Es ging mir genauso wie dir. Irgendwann wurde das Spiel (die Kämpfe) einfach zu schwer. 
 Ich dachte auch die ganze Zeit "mach ich was falsch?" ... aber ich bin überall rumgereist, um zu gucken, ob ich irgendwo noch was Einfacheres machen kann..nix da.  
 Ich habe das Spiel ca. ab der Hälfte der Spielzeit auf "leicht" gestellt, weil es mich sonst zu sehr genervt hat. 
 Allerdings war es dann auf "leicht" Zu einfach. 

 Aber ich würde dir empfehlen auch auf "leicht" zu stellen, denn einfacher wird das Spiel später sicher nicht.

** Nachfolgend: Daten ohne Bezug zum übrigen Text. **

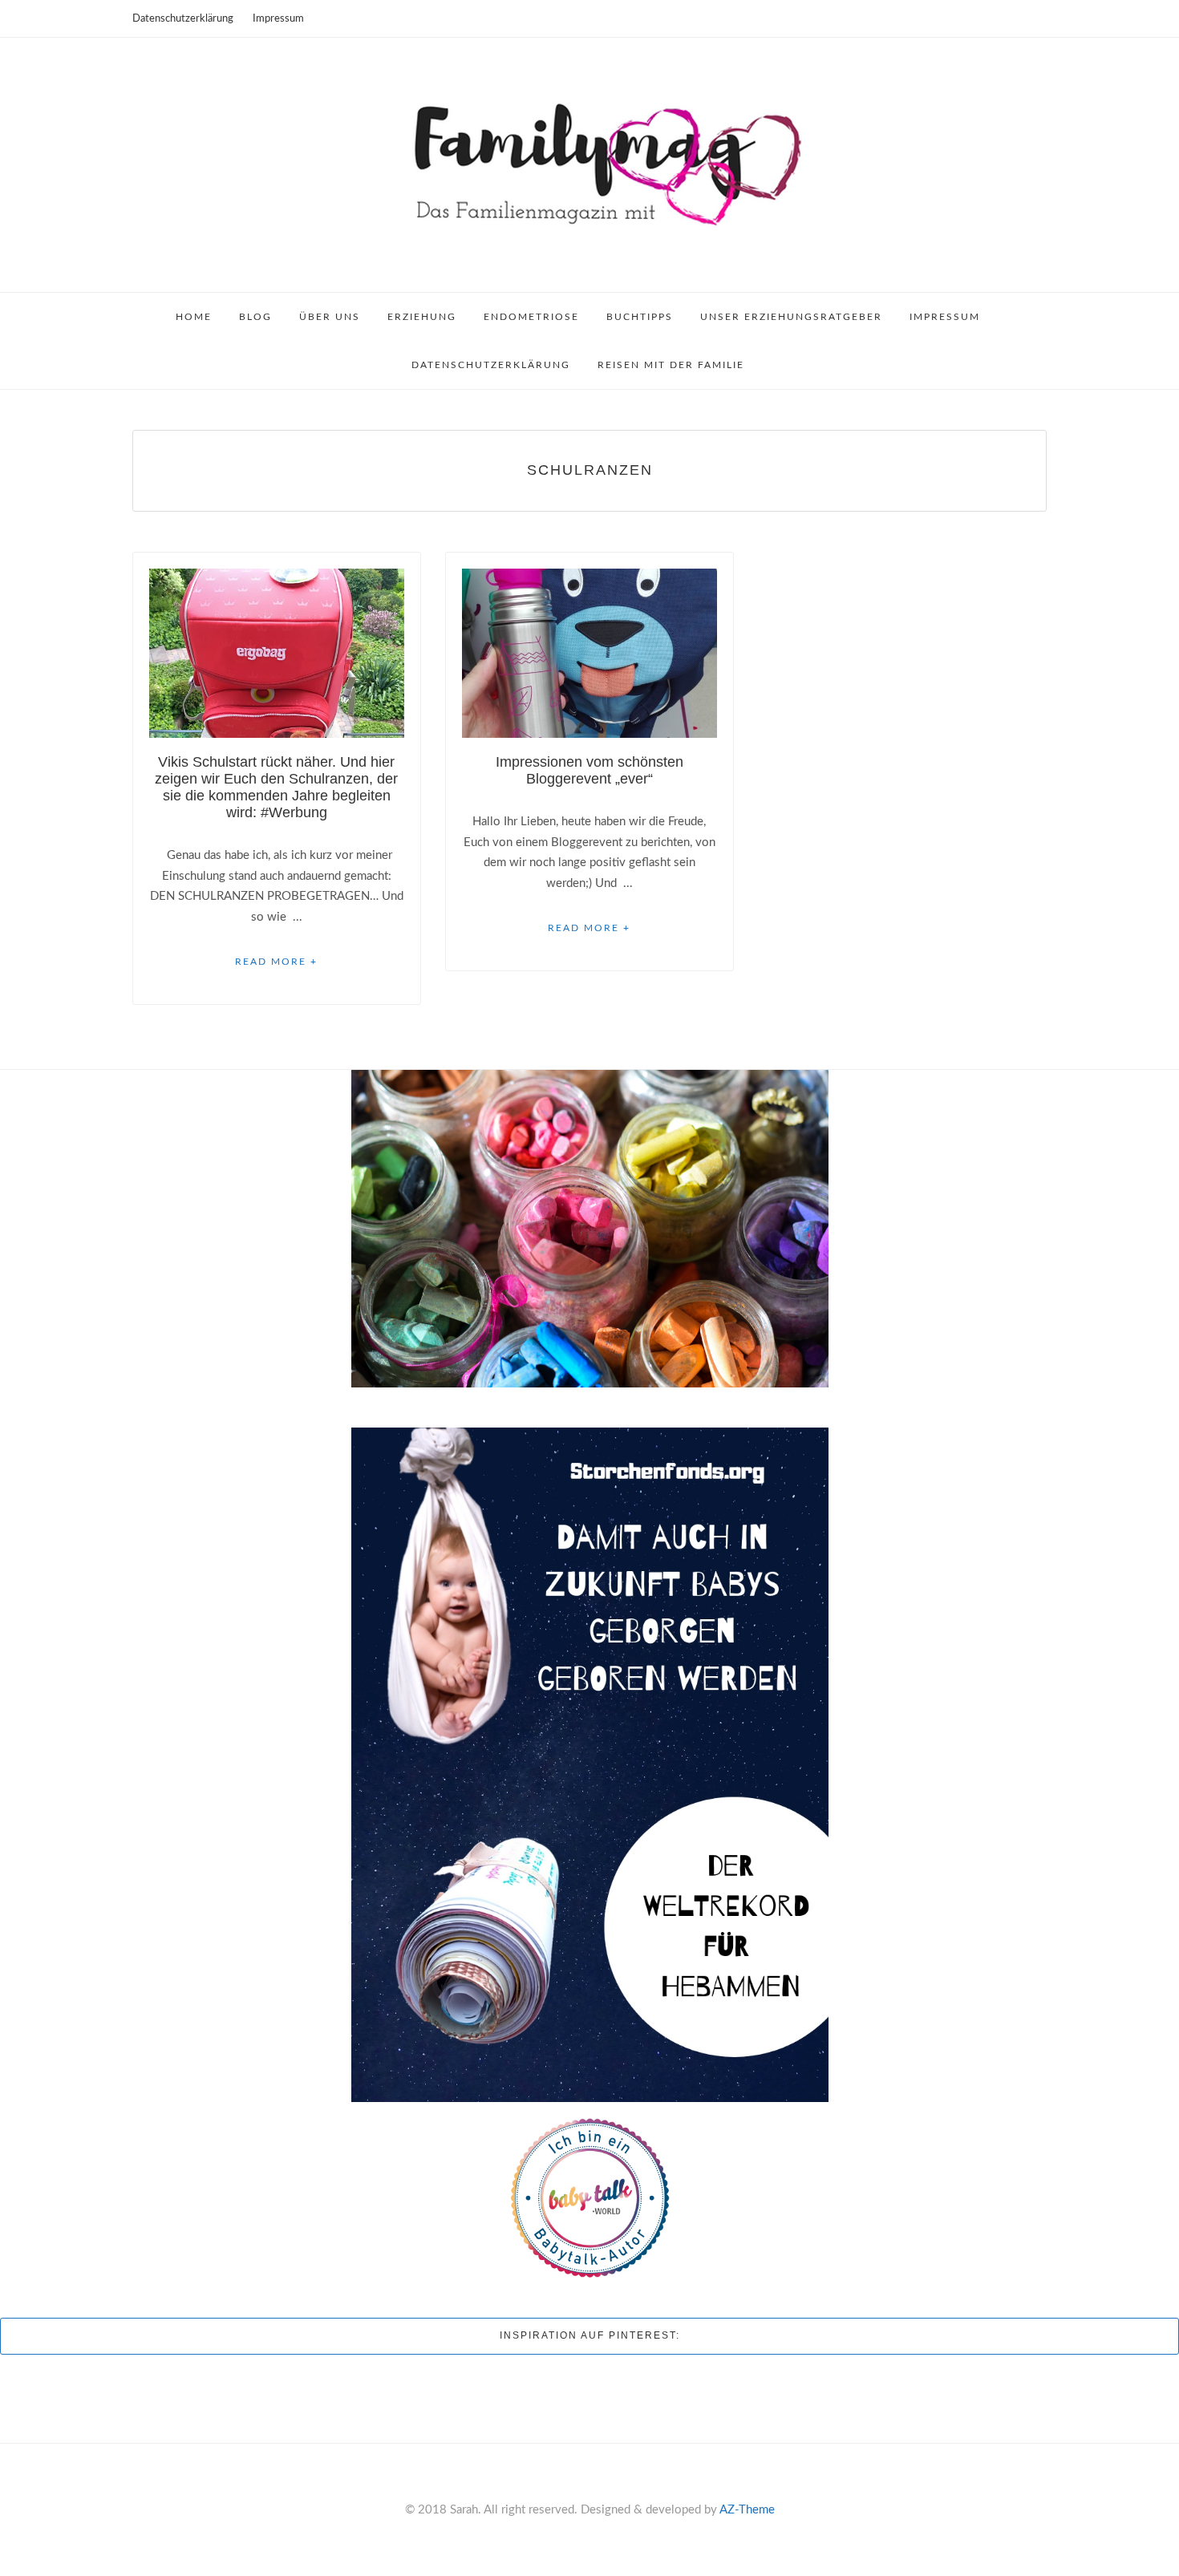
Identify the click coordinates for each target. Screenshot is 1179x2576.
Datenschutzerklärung (182, 19)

 Hast du schon einen/eine Heiler/in mit im Team? Weil ein Heiler macht das Ganze noch mal wesentlich einfacher.


----------



## Shadow_Man (18. Dezember 2009)

Wenn man so viele Kommentare in Foren liest, dann scheint zwischen leicht und normal noch ein Schwierigkeitsgrad zu fehlen. Den meisten ist anscheinend "leicht" viel zu einfach und auf "normal" wird's dann teilweise zu schwer. Vielleicht sollten sie da noch einen Schwierigkeitsgrad einfügen oder die ein bisschen ändern


----------



## LowriderRoxx (18. Dezember 2009)

Wenn man nicht jede Aktion eigens initiieren will, hängt der Schwierigkeitsgrad sehr von der Zusammenstellung der Gruppe und den eingestellten Taktiken ein. Generell wird alles deutlich einfacher, je mehr Magier man mitnimmt, insbesondere durch den Überfluss an Crowd Control.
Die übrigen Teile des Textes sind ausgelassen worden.